Personal lift or patient lift devices have been known and used in the past for the purpose of assisting with the mobility of otherwise immobilized patients. An attendant may help physically disabled patients who may be elderly, or who may have suffered a traumatic injury, stroke, or one form of illness or another, and who are unable to move about on their own.
However, often, such patients may be too heavy to lift, or the attendant may not have enough strength to help the patient move. This can be especially true for disabled patients who have reduced mobility, but otherwise normal bodily functions. Getting up, going to the bathroom, or having a bath, are examples of activities that can be very difficult for such patients.
One common type of personal lift device comprises an overhead track fixed to the ceiling. A rail carriage or trolley, having wheels, is mounted to the overhead track. A motor is operatively connected to and positioned beneath the trolley to power it, and the motor also has a lift associated with it, which lift includes a strap or chain hanging down and connecting to a harness which holds the patient. The track is typically organized to extend over the patient's bed, as well as into a bathroom area used by the patient. The patient can be raised, suspended, and moved to a desired position along the track, where the patient can be lowered into the bathtub, onto a toilet, or into bed. Typically, the movement of the trolley along the track, and the lift up and down, is controlled by an electronic controller, having buttons that are pressed by the attendant.

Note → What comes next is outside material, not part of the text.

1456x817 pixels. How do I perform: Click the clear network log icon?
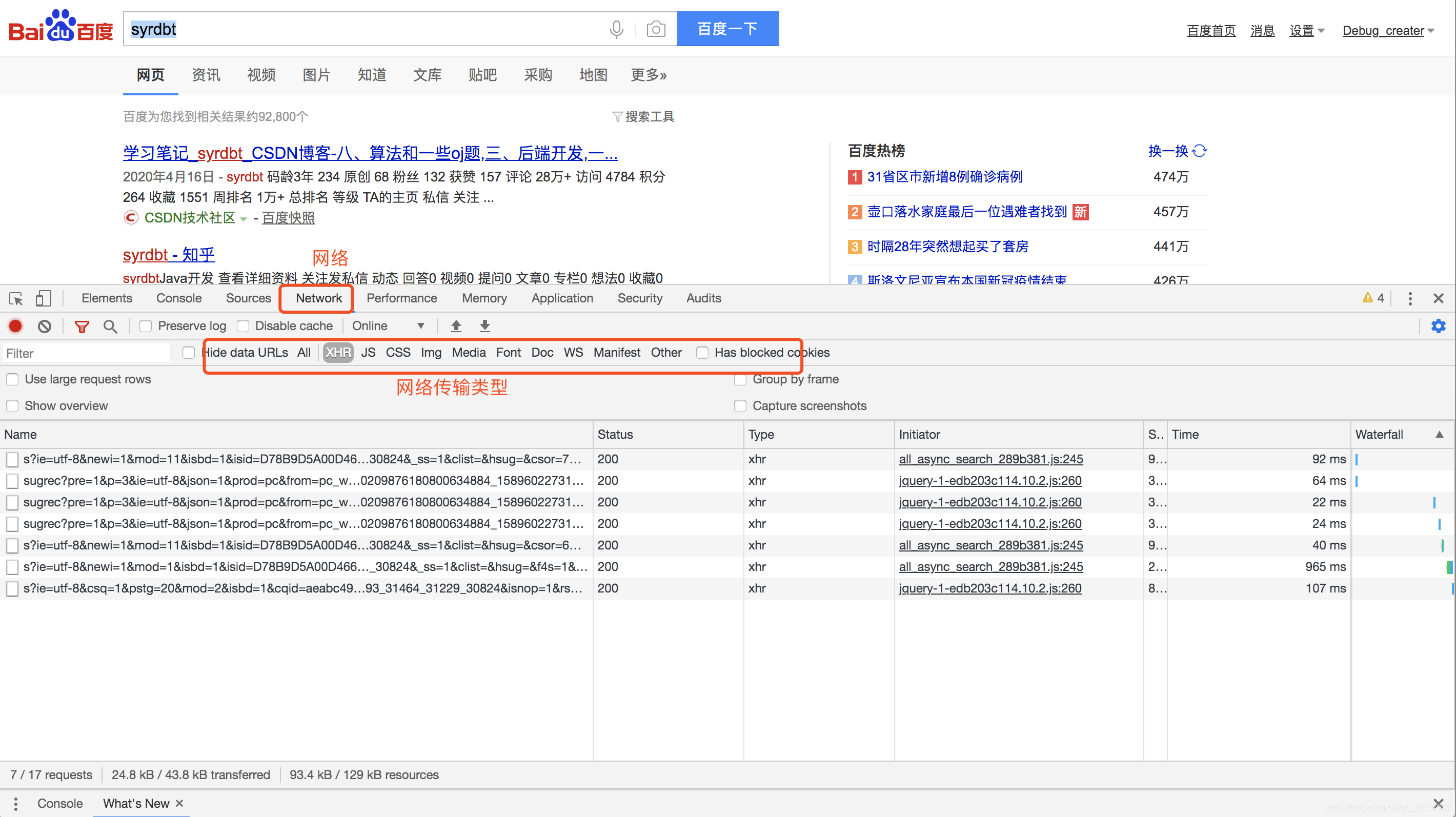tap(45, 325)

The track typically comprises curved sections formed to traverse about a 90 degree angle, and straight sections. Typically, curved sections of the overhead track are produced according to the following procedure. First, a section of track is produced by aluminum extrusion. Thus, the section of track produced is a single piece of aluminum, extruded so as to have the desired profile. It is common for these sections of track to be about one hundred inches in length. Then, to create a curve, the central portion of the extruded section is bent into a quarter circle. The bending is typically performed using a proprietary bending process that can create a curve of only limited sharpness without breaking or otherwise destroying the track section. The result is a section of track that comprises three subsections. At one end is a straight section approximately twenty-five inches in length. In the middle is a quarter circle having a radius of about thirty inches. At the opposite end is another straight section about twenty-five inches in length. In rooms that are too small to fit the typical curved track section (e.g. a bathroom), a turntable is used to provide a 90 degree turn.

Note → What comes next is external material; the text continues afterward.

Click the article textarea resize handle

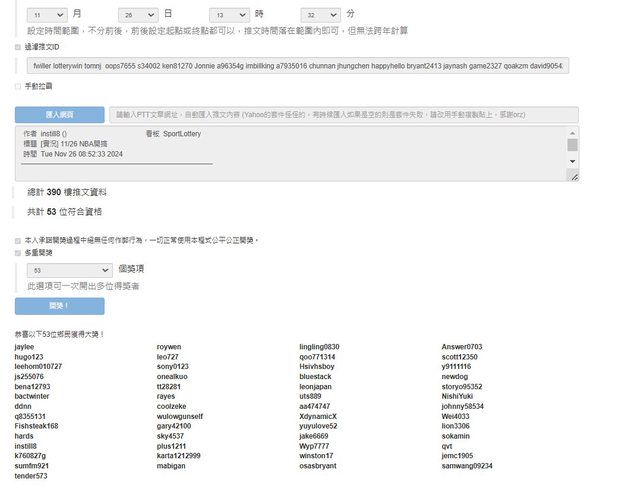point(572,176)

Typically, four brackets, distributed along the curved section of track, are used to fix the track to the ceiling. The brackets are most effective in fixing the track to the ceiling when the track is straight, as the brackets contain straight fixing features that fit with corresponding fixing features on the track. Thus, the long straight end portions of the prior art curved track section are considered desirable. When the track is curved, the fixing features on the track are curved, and they don't fit as well with the fixing features on the brackets. Thus, regarding the curved portion of the track, it is considered desirable for the curve to be gradual, because the sharper the curve, the less effective the brackets will be in fixing the track section to the ceiling. Ineffective fixation can lead to the track coming away from the ceiling, creating a large risk of serious injury to the patient.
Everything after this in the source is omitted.